* **Exercise prompt**
Tally the lines of the material below that contain the string "point" and reply with only that number.
***** Supplied records
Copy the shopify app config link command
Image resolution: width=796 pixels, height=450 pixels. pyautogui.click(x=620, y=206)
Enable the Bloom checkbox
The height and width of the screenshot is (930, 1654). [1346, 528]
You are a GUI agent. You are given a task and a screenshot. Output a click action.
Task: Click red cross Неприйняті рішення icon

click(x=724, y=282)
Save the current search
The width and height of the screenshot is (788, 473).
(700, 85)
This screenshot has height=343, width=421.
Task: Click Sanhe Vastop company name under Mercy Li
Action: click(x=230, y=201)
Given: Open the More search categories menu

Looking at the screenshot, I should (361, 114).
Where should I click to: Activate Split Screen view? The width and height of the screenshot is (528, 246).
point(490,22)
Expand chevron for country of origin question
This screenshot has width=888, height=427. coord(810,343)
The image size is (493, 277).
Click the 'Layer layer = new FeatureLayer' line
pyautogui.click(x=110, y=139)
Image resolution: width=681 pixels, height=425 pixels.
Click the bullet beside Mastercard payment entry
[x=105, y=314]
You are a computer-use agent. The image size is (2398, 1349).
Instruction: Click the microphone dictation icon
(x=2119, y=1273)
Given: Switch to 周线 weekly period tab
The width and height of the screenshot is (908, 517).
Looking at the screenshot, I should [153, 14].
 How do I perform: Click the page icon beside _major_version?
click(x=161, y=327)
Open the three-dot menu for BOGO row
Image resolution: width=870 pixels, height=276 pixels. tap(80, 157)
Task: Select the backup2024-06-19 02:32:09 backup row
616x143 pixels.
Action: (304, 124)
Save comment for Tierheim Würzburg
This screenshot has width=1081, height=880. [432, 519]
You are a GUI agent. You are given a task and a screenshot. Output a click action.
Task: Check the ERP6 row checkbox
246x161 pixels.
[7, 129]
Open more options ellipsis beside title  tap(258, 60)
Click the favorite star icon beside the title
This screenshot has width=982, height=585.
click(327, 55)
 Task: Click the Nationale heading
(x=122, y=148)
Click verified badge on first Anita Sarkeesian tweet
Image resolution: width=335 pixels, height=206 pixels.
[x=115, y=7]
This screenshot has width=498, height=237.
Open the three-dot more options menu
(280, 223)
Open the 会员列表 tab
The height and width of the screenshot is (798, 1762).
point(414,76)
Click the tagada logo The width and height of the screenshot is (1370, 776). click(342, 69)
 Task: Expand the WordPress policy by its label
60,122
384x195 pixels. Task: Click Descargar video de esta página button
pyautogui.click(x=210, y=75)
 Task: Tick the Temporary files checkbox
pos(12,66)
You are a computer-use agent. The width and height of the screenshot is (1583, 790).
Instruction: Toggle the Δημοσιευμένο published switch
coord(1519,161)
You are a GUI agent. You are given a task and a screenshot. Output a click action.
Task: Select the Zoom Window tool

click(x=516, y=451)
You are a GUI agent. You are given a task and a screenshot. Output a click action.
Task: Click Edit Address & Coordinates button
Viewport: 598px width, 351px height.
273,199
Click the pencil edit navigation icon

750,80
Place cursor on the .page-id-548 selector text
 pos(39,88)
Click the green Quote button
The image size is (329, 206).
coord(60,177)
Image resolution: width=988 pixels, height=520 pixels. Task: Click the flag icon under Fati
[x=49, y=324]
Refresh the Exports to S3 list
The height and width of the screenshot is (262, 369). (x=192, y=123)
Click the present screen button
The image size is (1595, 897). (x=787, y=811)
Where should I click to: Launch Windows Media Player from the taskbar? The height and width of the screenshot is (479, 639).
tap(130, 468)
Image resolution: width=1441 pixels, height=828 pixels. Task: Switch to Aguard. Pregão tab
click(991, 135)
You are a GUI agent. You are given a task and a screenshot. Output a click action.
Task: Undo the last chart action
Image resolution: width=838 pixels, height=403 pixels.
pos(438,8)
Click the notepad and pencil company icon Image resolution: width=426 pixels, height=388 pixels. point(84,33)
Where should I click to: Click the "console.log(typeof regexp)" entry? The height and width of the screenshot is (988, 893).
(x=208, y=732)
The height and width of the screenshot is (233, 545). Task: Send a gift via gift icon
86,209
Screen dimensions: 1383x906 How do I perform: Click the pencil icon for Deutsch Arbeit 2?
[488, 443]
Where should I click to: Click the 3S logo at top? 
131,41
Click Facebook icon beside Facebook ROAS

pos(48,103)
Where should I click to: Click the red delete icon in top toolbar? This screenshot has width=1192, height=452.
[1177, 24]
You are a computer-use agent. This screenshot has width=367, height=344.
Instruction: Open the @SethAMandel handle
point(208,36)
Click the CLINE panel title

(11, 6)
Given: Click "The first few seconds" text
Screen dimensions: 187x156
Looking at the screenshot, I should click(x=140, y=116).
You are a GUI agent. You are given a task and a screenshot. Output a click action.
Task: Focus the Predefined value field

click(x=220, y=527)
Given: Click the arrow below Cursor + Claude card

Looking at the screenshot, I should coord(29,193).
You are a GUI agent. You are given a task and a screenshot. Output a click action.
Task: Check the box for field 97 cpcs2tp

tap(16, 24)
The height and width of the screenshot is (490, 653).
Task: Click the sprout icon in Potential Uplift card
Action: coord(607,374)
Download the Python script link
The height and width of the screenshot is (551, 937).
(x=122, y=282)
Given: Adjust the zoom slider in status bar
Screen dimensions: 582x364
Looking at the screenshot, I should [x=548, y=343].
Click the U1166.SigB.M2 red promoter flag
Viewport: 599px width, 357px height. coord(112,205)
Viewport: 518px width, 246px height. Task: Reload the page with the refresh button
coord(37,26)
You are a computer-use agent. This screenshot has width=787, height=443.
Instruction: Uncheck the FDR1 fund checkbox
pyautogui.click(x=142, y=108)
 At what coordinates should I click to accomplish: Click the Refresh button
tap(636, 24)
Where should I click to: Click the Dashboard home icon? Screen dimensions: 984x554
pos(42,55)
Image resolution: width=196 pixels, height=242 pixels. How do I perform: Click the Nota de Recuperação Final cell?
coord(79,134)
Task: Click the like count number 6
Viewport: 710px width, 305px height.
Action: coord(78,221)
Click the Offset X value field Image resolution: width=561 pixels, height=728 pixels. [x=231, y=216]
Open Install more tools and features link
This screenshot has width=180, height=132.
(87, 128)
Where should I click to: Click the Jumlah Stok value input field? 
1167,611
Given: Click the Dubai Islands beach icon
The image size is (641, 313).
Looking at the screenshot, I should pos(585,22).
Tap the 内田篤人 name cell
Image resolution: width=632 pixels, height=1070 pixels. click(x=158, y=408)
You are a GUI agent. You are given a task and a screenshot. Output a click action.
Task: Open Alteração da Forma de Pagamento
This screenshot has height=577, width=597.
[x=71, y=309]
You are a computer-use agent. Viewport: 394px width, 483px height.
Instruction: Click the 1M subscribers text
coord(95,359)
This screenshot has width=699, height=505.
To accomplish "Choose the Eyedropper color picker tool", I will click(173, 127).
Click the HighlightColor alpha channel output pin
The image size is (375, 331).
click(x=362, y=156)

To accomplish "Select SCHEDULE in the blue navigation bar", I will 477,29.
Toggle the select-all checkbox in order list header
**********
* **Final result**
4